The Commonwealth Bank of Australia (ASX: CBA) share price has also been a solid performer over the period, rising approximately 6.5%.
Is it too late to buy ANZ Bank and Commonwealth Bank shares?
Whilst I don't think it is too late to buy the shares of either ANZ Bank or Commonwealth Bank, one of these banks strikes me as being better value than the other.
Based on valuation and yield, I think ANZ Bank's shares are the better option for investors right now.
After all, even after its strong run since Christmas Eve, ANZ Bank's shares are still trading at just 10x earnings, 1.25x book value, and provide a very generous trailing fully franked 6.1% dividend.
As a comparison, Commonwealth Bank's shares are trading at 13x earnings, 1.9x book value, and offer a trailing 5.9% dividend yield.
Should you buy ANZ Bank shares?
I think they are in the buy zone now and I'm not the only one that thinks this.
A recent note out of Goldman Sachs reveals that its analysts have ANZ Bank on the broker's conviction buy list with a price target of $29.58.
This price target implies potential upside of approximately 13.5% or almost 20% if you factor in its dividend.
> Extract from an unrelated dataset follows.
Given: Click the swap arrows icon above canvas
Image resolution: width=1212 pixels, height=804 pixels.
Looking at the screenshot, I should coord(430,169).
Goldman is bullish on ANZ Bank due to its exposure to the business lending market, opportunities for further absolute cost reductions, potential share buybacks, and its lower bad and doubtful debt charges.
Incidentally, Goldman also likes National Australia Bank Ltd (ASX: NAB) due to its exposure to business lending, which this year the broker believes will outperform housing lending for the first time since 2011.
Another alternative for investors to consider is the VanEck Vectors Australian Banks ETF (ASX: MVB). Rather than choosing one bank to invest in, this ETF gives investors the option of owning all big four banks, the regionals, and Macquarie Group Ltd (ASX: MQG).